绿禾立即会意,从怀里掏出一把匕首,“公主乃金枝玉叶,晏姑娘不过是身份不明的卑贱厨娘,贸然留在宫中,还是有些不合规矩。”
“这样,晏姑娘用这把匕首表表忠心吧,如此一来,公主也好向圣上,还有文武百官一个交代。”
晏青枝久久未动,视线挪到绿禾递过来的匕首上。
宫画扇是何等身份,一人之下万人之上,头戴光环的女主角,不就是收一个平民在身边,哪里需要同圣上和文武百官做交代。
她们这借口,找得未免太拙劣,也太不走心。
见晏青枝不接匕首,绿禾瞬间沉下脸,“晏姑娘,你不接匕首,难不成是假意向公主表忠心,实际上却要对公主不利!”
“来人,把晏青枝拿下!”
宫画扇没有出声阻拦,还好整以暇看着戏。
晏青枝皱巴着脸,知道自己再不做出反应,就要死在宫里,可身上的伤还没治愈,又添新伤,再强大的身体也支撑不住。
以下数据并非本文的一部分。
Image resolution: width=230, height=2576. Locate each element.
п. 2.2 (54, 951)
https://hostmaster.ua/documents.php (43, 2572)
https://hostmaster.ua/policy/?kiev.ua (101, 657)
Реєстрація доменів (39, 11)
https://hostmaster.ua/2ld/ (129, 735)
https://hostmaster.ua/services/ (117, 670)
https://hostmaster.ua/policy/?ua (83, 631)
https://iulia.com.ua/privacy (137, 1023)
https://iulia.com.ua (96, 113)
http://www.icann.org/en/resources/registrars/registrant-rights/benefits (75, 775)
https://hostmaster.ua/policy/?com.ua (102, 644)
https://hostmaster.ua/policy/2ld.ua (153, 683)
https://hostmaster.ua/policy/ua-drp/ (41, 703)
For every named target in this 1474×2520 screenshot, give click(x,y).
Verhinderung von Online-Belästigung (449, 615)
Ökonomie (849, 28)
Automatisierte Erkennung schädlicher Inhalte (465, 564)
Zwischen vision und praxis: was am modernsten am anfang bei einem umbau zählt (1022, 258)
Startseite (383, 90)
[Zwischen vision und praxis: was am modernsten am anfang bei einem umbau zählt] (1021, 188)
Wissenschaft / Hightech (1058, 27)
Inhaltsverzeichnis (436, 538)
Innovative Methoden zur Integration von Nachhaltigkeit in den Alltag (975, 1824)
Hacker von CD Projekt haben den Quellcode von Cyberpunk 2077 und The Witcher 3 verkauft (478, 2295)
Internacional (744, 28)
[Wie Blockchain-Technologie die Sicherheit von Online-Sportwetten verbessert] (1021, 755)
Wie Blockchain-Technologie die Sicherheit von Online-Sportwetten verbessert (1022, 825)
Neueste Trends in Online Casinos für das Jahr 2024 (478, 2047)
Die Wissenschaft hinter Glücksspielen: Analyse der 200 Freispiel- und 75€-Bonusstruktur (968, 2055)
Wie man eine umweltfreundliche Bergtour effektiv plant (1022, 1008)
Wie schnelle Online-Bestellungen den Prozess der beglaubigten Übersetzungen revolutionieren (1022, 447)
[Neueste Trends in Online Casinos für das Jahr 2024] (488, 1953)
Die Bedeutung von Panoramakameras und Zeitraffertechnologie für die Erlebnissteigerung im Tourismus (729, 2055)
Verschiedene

不得不说,宫画扇确实狠,不愧是原剧情里笑到最后的女人。
眼见侍卫已经冲进来,晏青枝抬手接过匕首,磨着后槽牙说道:“公主要我表忠心,可以,只是这忠心看不见摸不着,不如我掏出胸腔下的心给公主看看!”
话落,她举起右手就往胸口刺去。
宫画扇不想晏青枝死,只想看她对自己摇尾乞怜,万万没想到她会如此刚烈,甚至要以死明志。
“住手!”
绿禾也没料到晏青枝会做出这般举动,听宫画扇叫停,立刻出手抓住她的胳膊:“晏青枝,你疯了!”
晏青枝恨恨看向绿禾,眼里一片凄凉:“是,我是疯了,只恨不能真的挖出心,给公主看看是不是真的!”
绿禾神情一僵,话到嘴边,却一个字也说不出来。
前来押人的侍卫也慌忙退到一边,权当什么也看不见,听不见。